__Task instructions__
Collect every line of the records that contains the string "Where" and copy each such line in full. Case counts, so only an exact match in capitalization qualifies.

__Supplied information__
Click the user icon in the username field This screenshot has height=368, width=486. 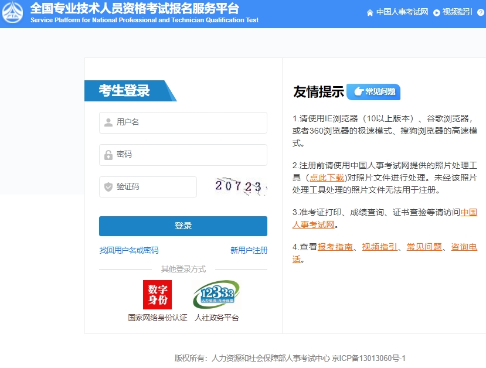click(x=108, y=122)
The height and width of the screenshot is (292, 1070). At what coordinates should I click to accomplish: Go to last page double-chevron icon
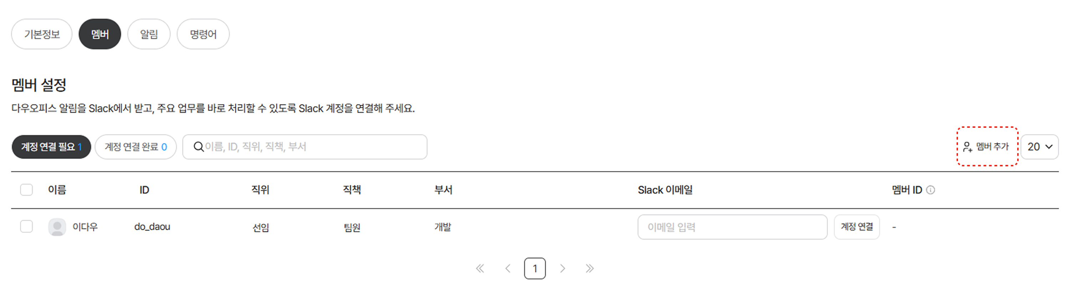(x=590, y=269)
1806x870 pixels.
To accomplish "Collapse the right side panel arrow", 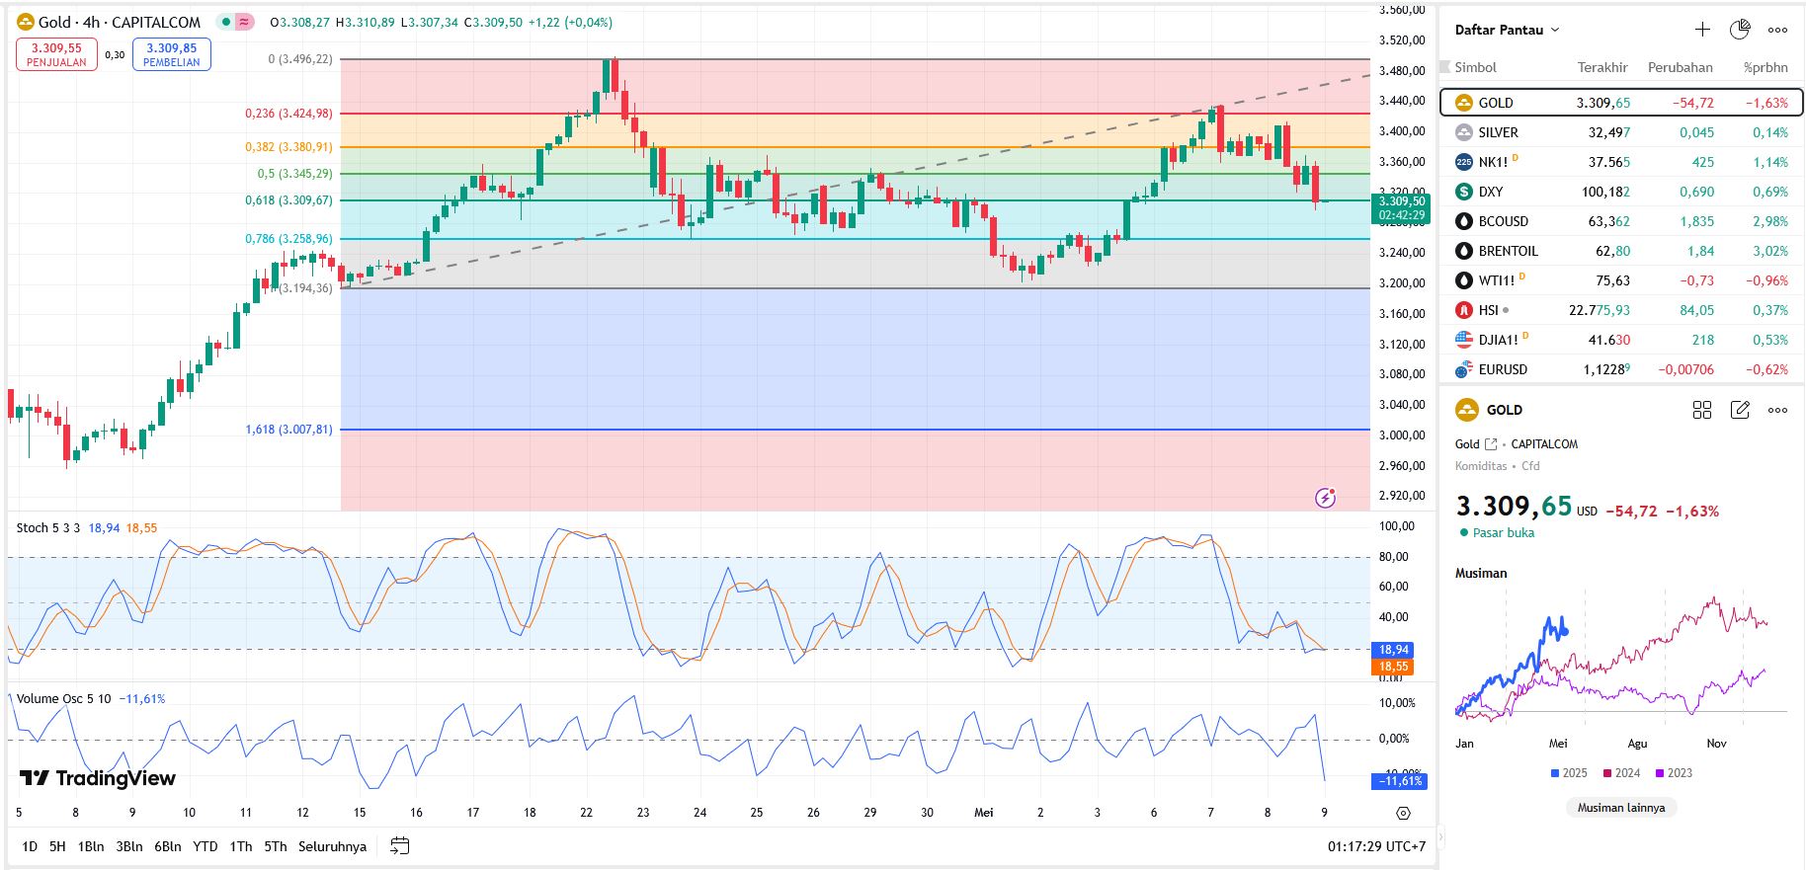I will [1439, 837].

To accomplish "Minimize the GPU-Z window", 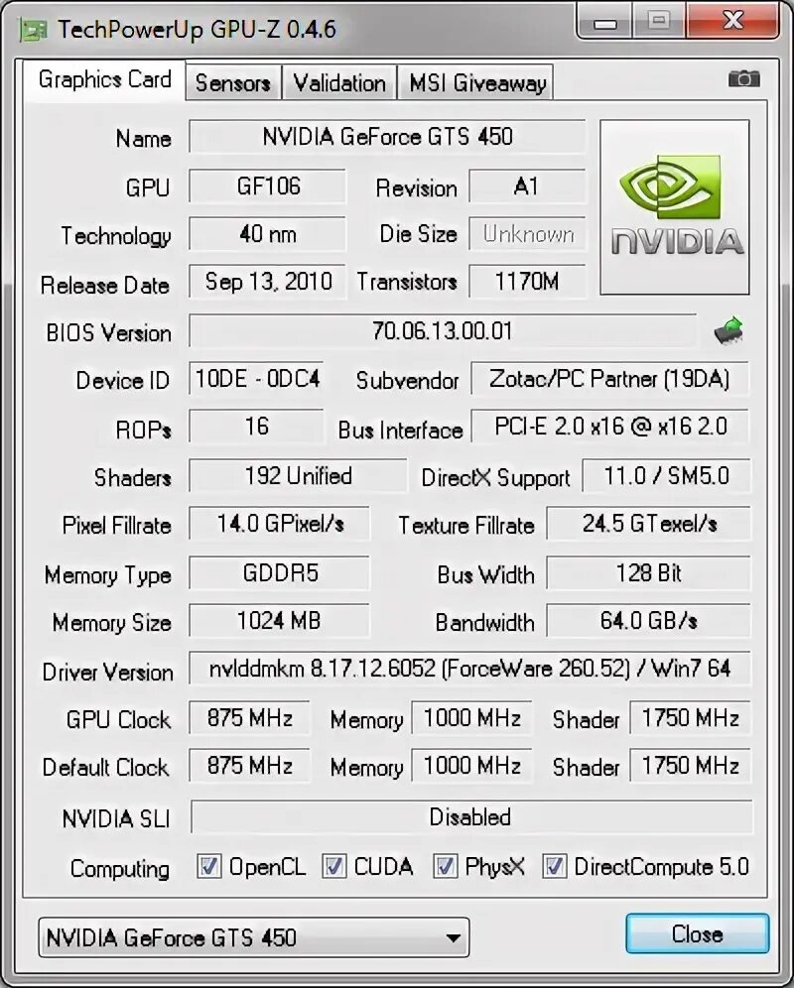I will coord(604,22).
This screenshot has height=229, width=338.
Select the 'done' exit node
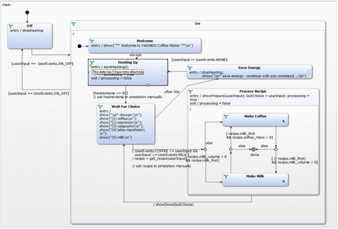(254, 149)
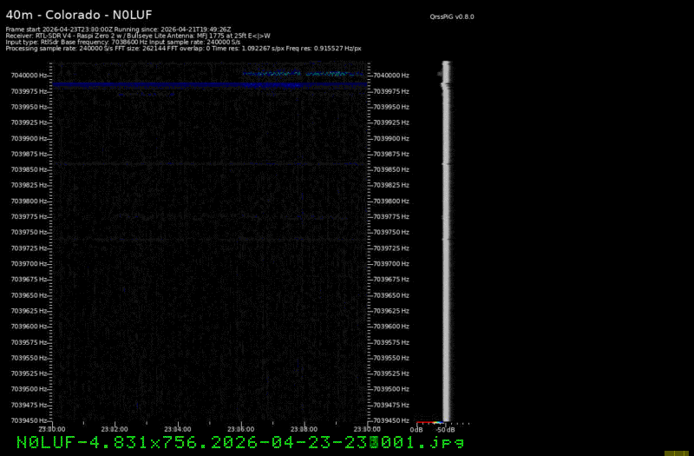The width and height of the screenshot is (694, 456).
Task: Click the 7039450 Hz label on right axis
Action: tap(392, 420)
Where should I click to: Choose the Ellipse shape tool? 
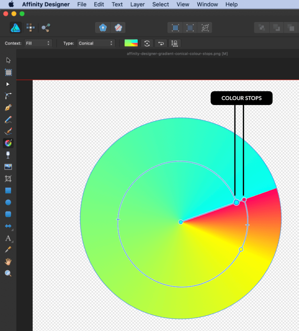tap(8, 202)
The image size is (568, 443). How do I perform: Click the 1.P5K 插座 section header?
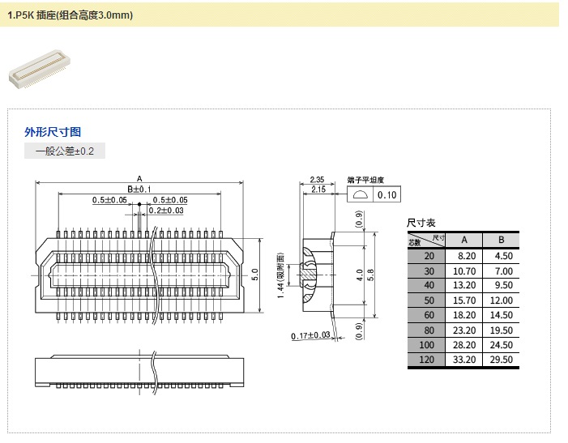click(70, 15)
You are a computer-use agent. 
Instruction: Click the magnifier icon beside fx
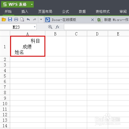pos(50,27)
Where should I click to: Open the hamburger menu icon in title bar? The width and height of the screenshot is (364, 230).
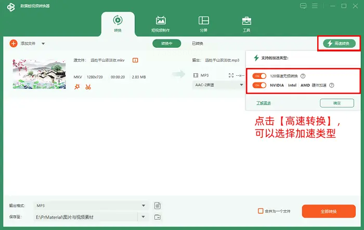click(315, 6)
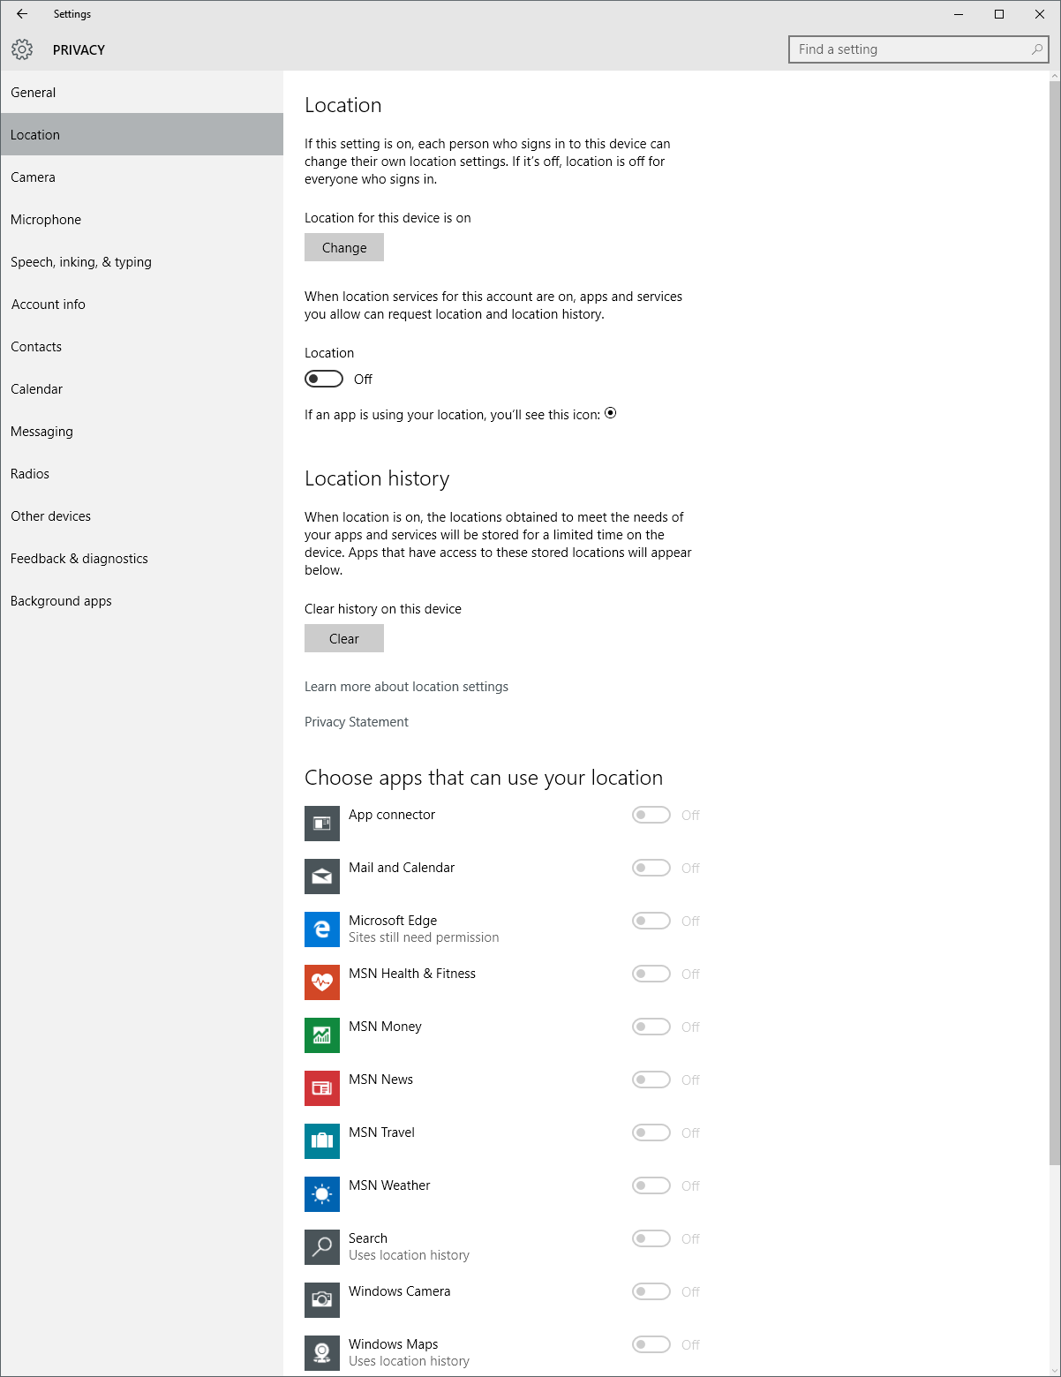Click the Windows Camera app icon
The width and height of the screenshot is (1061, 1377).
pyautogui.click(x=322, y=1300)
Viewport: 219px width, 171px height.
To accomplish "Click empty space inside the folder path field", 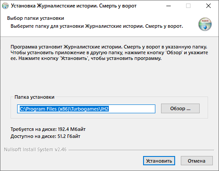I will pyautogui.click(x=132, y=109).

__Solved problem__
Where should I click to: Choose the Ellipse shape tool? 
Where should I click to: Open the hamburger menu icon in title bar? The width and height of the screenshot is (364, 230).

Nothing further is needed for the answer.